Ce mercredi 18 mai 2022 porte les couleurs du féminisme. Après le Japon, l’Indonésie ou encore la Zambie, l’Espagne pourrait officiellement devenir le premier pays européen à instaurer un congé menstruel. Et comme une bonne nouvelle n’arrive jamais seule, le pays souhaite également renforcer l’accès au droit à l’avortement (IVG). Explications.
Vers des congés menstruels pour tou.te.s
« Les règles ne seront plus taboues (…) C’en est fini d’aller au travail avec les douleurs, de devoir se gaver de comprimés avant d’aller au travail ou de devoir cacher notre douleur », s’est félicitée la ministre de l’Égalité espagnole, Irene Montero, hier 17 mai. L’Espagne a présenté un projet de loi, devant le Conseil des ministres, qui vise à établir un congé menstruel pour les salarié.e.s souffrant de règles douloureuses.
Déjà en 1947 le Japon avait instauré un congé menstruel lié aux règles douloureuses. Jusqu’a aujourd’hui aucune entreprise ne peut contraindre un.e employé.e à travailler si il.elle demande à obtenir un congé menstruel. De plus, aucune limite de jours n’est imposée.
Une décision que compte donc également mettre en place le gouvernement espagnol au travers de ce nouveau texte. Une première en Europe, puisqu’aucun autre pays ne l’a envisagé.

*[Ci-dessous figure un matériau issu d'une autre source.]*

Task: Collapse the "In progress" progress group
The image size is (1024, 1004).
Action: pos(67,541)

Ce « congé menstruel » est l’une des mesures phares d’un projet de loi plus large. Il y est notamment question de renforcer l’accès à l’avortement dans les hôpitaux publics et globalement de « protection des droits sexuels et reproductifs ».
Si l’exécutif obtient le feu vert des député.e.s (dans les heures ou jours à venir), les personnes menstruées en Espagne souffrant de règles douloureuses pourront et auront le droit de poser 3 à 5 jours de congés. Un congé déjà instauré, l’an dernier, dans la ville catalane de Gérone, en Espagne.

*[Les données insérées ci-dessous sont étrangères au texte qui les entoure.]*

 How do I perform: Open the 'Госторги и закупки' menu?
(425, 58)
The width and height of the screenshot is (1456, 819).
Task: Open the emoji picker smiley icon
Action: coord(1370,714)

Renforcer le droit à l’IVG pour toutes les femmes
C’est une autre mesure proposée par l’Espagne, hier 17 mai, dans ce texte. Objectif : que chaque femme puisse accéder au droit à l’avortement. Bien que dans la théorie cette loi existe depuis 2010 (les femmes ont le droit d’avorter jusqu’à 14 semaines de grossesse, voire 21 semaines, en cas de danger pour la vie de la femme ou du foetus), dans les faits de nombreuses femmes n’y ont pas accès, notamment dans le Sud de l’Espagne à Tolède.
En effet, certain.e.s médecins et hôpitaux invoquent l’objection de conscience et refusent d’exercer cette intervention. Conséquences : aucune IVG n’est pratiquée et la loi n’est pas respectée. De fait, ce projet vise à renforcer le droit des femmes et à contrôler davantage la mise en application de cette loi.
Que contient ce nouveau projet ?
Si cette réforme est votée, les mineures de plus de 16 et 17 ans auront le droit d’avorter sans autorisation parentale. Les femmes profiteront d’un congé payé à partir de la 39e semaine de grossesse. Et les personnes menstruées disposeront de produits d’hygiène menstruelle gratuits, disponibles dans les institutions publiques.
En outre, les médecins qui refuseront de pratiquer un avortement devront s’inscrire sur un registre public. Et tous les hôpitaux auront l’obligation de trouver une solution.
Ce nouveau texte prévoit également de supprimer le délai de 3 jours de réflexion, imposé actuellement en Espagne aux femmes souhaitant avorter. Elles pourront désormais, le faire immédiatement, si ce projet de loi est adopté.
Un projet de loi qui fait débat
Si l’Espagne souhaite faire un bond en avant concernant les droits des femmes, cette nouvelle loi suscite néanmoins des débats du côté de l’exécutif.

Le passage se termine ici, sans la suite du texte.